- _Exercise data_:
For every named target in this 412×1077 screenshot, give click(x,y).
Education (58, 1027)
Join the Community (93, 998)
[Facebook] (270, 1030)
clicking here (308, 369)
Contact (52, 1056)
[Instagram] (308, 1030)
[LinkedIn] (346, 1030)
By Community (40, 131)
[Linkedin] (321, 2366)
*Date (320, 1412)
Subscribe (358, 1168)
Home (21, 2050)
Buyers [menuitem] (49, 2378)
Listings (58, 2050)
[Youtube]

- _Task requirements_: Your task is to retype all the records above with nothing left out.

- _Problem solution_:
For every named target in this 412×1077 screenshot, give click(x,y).
Education (58, 1027)
Join the Community (93, 998)
[Facebook] (270, 1030)
clicking here (308, 369)
Contact (52, 1056)
[Instagram] (308, 1030)
[LinkedIn] (346, 1030)
By Community (40, 131)
[Linkedin] (321, 2366)
*Date (320, 1412)
Subscribe (358, 1168)
Home (21, 2050)
Buyers [menuitem] (49, 2378)
Listings (58, 2050)
[Youtube]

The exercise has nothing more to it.